Academic journal article Journal of Teacher Education

Understanding Teacher Education in an Era of Globalization

Academic journal article Journal of Teacher Education

Understanding Teacher Education in an Era of Globalization

Article excerpt

The growth of a global economy, which has spurred fierce competition among many nations hoping to make economic advances, is changing social, political, and economic landscapes as well as the educational systems within these nations (Stromquist & Monkman, 2000). In the United States, these changes exert continual pressures to alter the ways in which public schools prepare their citizenry for work (Burbules & Torres, 2000) and the characteristics of classrooms where these preparations are actualized (Garcia, Arias, Murri, & Serna, 2010). Consequently, changes in school functions and classroom characteristics are engendering changes in teaching and teacher education so that the United States can contend with the challenges emerging from globalization (Darling-Hammond & Cobb, 1996).

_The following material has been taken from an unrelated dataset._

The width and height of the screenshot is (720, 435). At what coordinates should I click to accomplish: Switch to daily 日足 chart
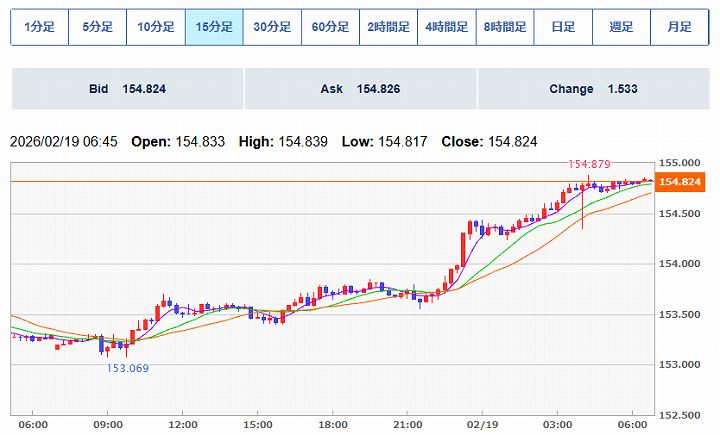point(562,27)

The research community can help policy makers make informed decisions related to globalization, teaching, and teacher education. First, it is important to describe the realities of globalization and its impacts on schools, teachers, and teacher education to help policy makers and practitioners develop a deep understanding about them. Second, it is critical to conceptualize the issues and problems emerging from these realities and to develop theoretical assumptions that are useful to policy makers and to practitioners for developing and implementing effective teaching practices. Third, it is necessary to verify empirically these concepts and assumptions so that potentially detrimental consequences of policy decisions and practices may be mitigated.

Over the years, two competing perspectives have surfaced that conceptualize the realities of globalization and the relevant problems for education. Each proposes different solutions to these problems (Torres, 2002). Each offers strong yet differing implications for changing teaching and teacher education, and each faces challenges from increasingly diverse classrooms that stem, in part, from the global economy. By exploiting various resources, attracting cheap labor, and exploring potential markets throughout the world, the global economy contributes to increased migrations from poor to rich areas, from rural areas to cities, and from developing countries to those that are developed (Garcia et al., 2010). These migrations create and intensify culturally, racially, and socioeconomically diversified student populations in many countries, which further complicates the responsibility of school systems to prepare their students for or against globalization, especially in the United States (Banks, 2008).

The first is an economic imperative perspective (Zhao, 2010). Proponents of this perspective assume generally that a nation's competitive edge in the global economy resides in its capacity to develop innovative products that can appeal to a wide range of consumers; find effective ways to locate, distribute, and use resources; and offer relevant efficient services for such production and marketing worldwide (Spring, 1998). To compete in a global arena, a nation needs its workforce to develop new ideas and solve problems successfully, collaborate and communicate with other people effectively, and adapt and function flexibly in different contexts and environments (Stromquist, 2002). Central to this mission is the need to develop certain types of specialized knowledge, skills, and values within its workforce. These include science, mathematics, and technological literacy; multilingual oral, reading, and communication competence; and willingness and ability to understand different cultures and use such understandings to work with different individuals (Longview Foundation, 2008).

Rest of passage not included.